I'm a 54yo female, non-smoker, normal weight, exercise 1hr daily w/ no problems. A pre-op echo showed the following results. I'm wondering what the significance is and whether I should be followed by a cardiologist:
AOV 1.4 cm. Small medium size pericardial effusion. Some rt. atrial collapse at diastole. Mild L. ventricular enlargement. Systolic doming of the aortic valve with fusion of the R and L coronary cusps consistent w/ bicuspid aortic valve. Mitral annular calcification. Concentric thickening of the L ventricle during systole with normal left ventricle EF of 55-69%
Mild mitral, mild tricuspid, mild aortic, and trace pulmonic insufficiency. Velocities across aortic valve elevated, reaching 3.3 meters/sec correlated w/ a peak pressure gradient of 44 mgHg, a mean pressure gradient of 26 mgHg, and aortic valve area of 1.2 cm-sq. E/A reversal on the mitral inflow pattern w E/E' prime tissue velocity ratio of 16 consistent w/ grade 1 diastolic dysfunction. Mild pulmonary arterial hypertension w/ RVSP of 36/10.

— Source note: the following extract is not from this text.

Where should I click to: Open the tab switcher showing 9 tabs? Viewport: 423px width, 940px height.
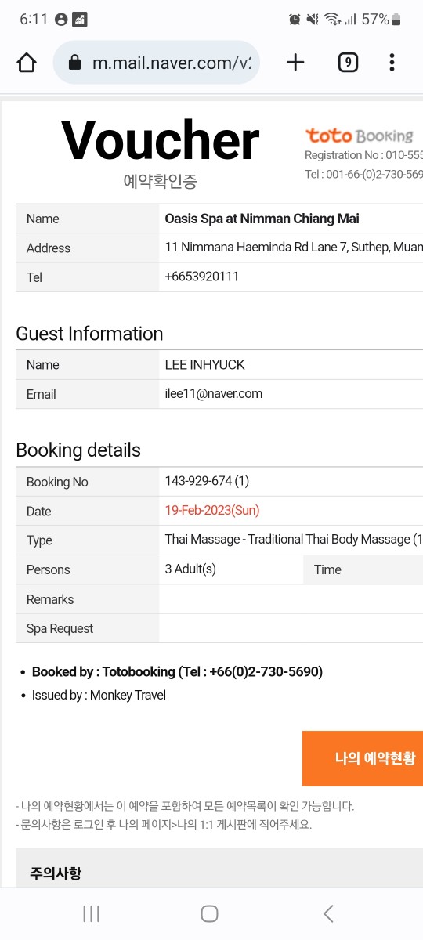[348, 63]
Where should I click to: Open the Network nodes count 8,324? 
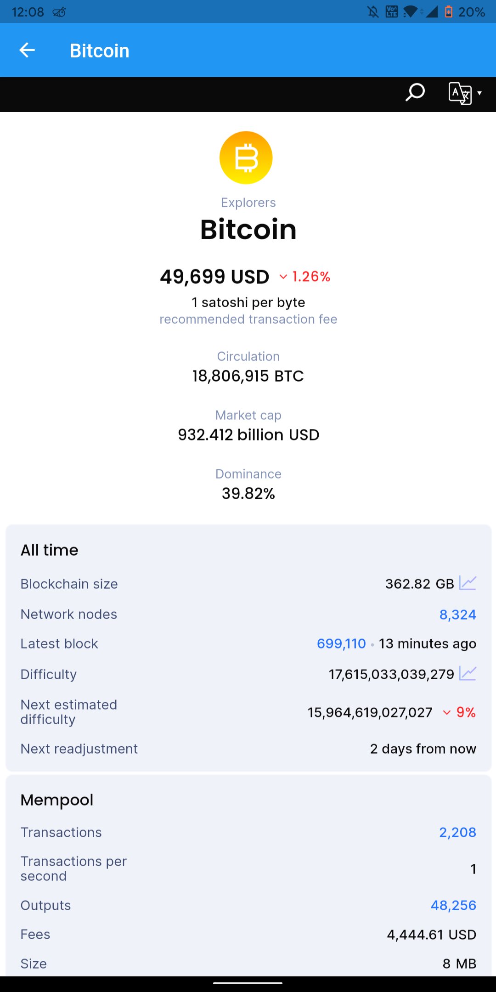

The results of your echo should be addressed by the physician who ordered the test. However, a cursory review show that there are items that should not only be addressed sooner rather than later, but also require regular follow up. Fluid collections around the heart (especially when medium or large) are never normal and especially with findings that suggest that it is causing some collapse of the chambers.
Your bicuspid aortic valve should be followed by serial echocardiograms and follow up of any symptoms of heart failure to assist in dictating if you should ever require replacement of your valve in the future.
Please speak with your physician as soon as possible about these findings.